If your child has strong views about the conflict, encourage them to write to your local MP, start their own fundraisers, or find out about local initiatives. They could even speak to their school about setting up a campaign to collect much needed supplies and send messages or letters of love and support to those suffering in Ukraine and its bordering countries. Nudging concerned children to help with acts of kindness can make them feel like they are contributing in some small way to a solution, give them a sense of agency and allow them to develop a growing sense of citizenship and empathy.
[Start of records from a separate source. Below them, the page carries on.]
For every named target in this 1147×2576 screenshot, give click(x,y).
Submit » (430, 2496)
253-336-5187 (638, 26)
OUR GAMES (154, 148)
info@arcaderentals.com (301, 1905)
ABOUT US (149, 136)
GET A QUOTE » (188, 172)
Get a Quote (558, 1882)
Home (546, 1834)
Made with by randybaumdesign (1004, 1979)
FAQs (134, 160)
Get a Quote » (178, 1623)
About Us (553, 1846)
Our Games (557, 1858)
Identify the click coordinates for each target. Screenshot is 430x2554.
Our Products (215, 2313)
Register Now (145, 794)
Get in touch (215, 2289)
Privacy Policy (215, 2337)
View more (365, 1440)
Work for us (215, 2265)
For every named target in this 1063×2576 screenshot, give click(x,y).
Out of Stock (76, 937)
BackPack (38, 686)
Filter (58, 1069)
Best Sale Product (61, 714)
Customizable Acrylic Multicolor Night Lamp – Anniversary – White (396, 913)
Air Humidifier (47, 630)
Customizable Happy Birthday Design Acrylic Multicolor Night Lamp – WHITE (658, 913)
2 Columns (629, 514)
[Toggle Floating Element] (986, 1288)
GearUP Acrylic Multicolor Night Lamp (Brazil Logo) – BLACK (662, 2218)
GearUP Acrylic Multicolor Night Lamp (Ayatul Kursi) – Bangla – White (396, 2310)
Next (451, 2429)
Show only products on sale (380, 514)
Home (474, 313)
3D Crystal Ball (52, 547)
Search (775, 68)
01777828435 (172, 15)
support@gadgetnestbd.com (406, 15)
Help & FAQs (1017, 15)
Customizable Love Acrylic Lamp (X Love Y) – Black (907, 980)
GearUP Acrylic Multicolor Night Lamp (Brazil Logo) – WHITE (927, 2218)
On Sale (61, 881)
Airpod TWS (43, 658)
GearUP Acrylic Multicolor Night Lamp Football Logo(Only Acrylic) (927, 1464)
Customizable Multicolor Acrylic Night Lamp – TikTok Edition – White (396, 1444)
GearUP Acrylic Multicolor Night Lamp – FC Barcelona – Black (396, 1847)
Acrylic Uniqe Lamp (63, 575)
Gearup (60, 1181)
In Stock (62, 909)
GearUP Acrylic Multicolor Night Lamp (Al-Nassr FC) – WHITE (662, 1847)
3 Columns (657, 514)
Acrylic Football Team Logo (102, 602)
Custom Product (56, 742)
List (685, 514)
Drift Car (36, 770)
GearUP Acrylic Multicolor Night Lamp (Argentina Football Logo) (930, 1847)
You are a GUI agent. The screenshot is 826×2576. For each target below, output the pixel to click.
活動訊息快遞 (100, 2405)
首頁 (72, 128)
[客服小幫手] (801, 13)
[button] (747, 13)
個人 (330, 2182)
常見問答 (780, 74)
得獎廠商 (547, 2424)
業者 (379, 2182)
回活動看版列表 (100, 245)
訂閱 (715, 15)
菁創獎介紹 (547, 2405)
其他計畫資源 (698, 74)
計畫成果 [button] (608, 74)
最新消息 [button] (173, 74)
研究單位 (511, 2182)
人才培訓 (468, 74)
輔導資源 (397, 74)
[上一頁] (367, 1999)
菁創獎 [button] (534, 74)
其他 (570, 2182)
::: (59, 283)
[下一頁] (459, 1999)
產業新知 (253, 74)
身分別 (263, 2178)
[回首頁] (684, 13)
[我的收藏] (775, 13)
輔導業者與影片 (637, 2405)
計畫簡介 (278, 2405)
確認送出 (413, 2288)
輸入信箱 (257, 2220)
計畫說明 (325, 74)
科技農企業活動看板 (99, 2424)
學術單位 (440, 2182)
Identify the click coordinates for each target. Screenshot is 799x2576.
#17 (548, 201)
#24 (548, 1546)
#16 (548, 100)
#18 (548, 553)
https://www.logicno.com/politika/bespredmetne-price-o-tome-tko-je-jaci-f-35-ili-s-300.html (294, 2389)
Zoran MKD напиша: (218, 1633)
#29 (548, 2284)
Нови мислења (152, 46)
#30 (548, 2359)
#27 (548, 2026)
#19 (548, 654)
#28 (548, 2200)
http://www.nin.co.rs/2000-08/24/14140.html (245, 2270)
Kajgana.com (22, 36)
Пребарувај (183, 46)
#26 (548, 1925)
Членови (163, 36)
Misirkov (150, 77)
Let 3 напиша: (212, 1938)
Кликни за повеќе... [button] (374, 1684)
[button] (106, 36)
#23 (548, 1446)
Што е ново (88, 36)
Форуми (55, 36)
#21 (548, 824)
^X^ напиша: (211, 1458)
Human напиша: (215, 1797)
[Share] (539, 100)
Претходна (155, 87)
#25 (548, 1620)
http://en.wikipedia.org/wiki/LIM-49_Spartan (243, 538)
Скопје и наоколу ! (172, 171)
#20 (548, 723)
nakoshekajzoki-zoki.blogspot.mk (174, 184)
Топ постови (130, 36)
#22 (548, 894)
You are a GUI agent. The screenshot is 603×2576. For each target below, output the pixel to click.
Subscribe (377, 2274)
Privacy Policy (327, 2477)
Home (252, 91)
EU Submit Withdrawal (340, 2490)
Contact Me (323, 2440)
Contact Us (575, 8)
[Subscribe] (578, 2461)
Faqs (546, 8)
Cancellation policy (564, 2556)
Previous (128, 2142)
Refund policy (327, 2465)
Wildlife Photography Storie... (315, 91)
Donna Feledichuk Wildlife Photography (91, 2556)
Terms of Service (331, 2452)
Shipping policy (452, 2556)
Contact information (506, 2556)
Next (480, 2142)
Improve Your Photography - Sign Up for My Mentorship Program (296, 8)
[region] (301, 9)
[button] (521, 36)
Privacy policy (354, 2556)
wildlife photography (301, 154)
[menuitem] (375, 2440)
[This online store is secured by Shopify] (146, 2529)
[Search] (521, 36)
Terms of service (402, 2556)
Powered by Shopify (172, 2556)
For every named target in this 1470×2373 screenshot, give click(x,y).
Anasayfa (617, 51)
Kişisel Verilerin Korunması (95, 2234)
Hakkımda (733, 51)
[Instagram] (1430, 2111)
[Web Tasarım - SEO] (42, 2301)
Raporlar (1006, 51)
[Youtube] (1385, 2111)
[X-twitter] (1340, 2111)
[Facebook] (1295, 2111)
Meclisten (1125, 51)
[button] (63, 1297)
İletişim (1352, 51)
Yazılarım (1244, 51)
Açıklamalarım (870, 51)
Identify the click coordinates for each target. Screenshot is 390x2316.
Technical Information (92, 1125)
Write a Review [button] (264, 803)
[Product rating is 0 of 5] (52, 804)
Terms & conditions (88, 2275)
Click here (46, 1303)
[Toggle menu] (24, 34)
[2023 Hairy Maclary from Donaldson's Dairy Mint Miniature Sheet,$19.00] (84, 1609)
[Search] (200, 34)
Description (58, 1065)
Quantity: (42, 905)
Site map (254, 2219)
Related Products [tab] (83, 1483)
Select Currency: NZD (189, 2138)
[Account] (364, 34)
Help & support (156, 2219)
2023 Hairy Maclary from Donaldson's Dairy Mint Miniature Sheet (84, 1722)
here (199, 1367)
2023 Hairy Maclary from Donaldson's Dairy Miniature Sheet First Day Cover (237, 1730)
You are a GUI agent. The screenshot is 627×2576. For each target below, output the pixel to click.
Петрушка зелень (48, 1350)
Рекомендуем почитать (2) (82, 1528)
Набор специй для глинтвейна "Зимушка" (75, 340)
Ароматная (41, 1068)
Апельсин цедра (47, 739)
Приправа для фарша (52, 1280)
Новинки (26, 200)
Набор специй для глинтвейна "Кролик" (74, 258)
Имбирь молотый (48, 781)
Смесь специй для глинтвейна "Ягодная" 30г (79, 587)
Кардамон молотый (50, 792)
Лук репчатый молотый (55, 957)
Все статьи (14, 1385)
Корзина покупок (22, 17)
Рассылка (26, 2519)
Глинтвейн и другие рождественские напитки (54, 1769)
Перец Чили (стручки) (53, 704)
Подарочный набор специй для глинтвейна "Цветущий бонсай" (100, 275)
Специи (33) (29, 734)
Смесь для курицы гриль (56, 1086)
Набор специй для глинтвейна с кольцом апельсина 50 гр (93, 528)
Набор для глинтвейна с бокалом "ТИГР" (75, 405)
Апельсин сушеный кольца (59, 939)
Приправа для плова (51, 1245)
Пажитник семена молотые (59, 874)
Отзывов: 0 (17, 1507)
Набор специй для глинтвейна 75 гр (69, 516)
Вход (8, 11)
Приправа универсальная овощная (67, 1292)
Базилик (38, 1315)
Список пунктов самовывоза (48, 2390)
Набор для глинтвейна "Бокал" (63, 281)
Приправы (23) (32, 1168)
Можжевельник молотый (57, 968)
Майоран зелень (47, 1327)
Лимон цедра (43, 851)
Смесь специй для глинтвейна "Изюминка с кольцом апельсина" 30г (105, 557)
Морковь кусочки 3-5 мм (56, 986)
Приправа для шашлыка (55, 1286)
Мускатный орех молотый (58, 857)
- Is Your School Tooled Up? -
Parents in Tooled Up schools have access to many resources that encourage the development of vocabulary around emotions. Primary-aged children might enjoy using our Mood Thermometer or our new activity which focuses on Describing Anger (they could try making their own list of vocabulary about any emotion they are feeling). We also have numerous resources and activities designed to provide strategies for coping with anxiety.
As young people are gleaning much of their knowledge of what is going on in the world online, either on reputable news channels or via social media, cultivating digital literacy is vital. The Tooled Up library is full of resources that can help to kick start conversations about critical consumption. You’ll find them all by selecting ‘Digitally literate’ in our ‘advanced search’. Our top pick for starters is 50 Things to Ask Your Teen About Their Digital Diet, a set of conversation starters that will open up dialogue about how to approach online content.
Families interested in fundraising might find some inspiration in our list of ideas. Finally, I’m sure many of my readers are aware that it’s World Book Day this Thursday. If you’d like to give your child some reading material that will help to cultivate kindness and empathy, we have the perfect list of books already in the library.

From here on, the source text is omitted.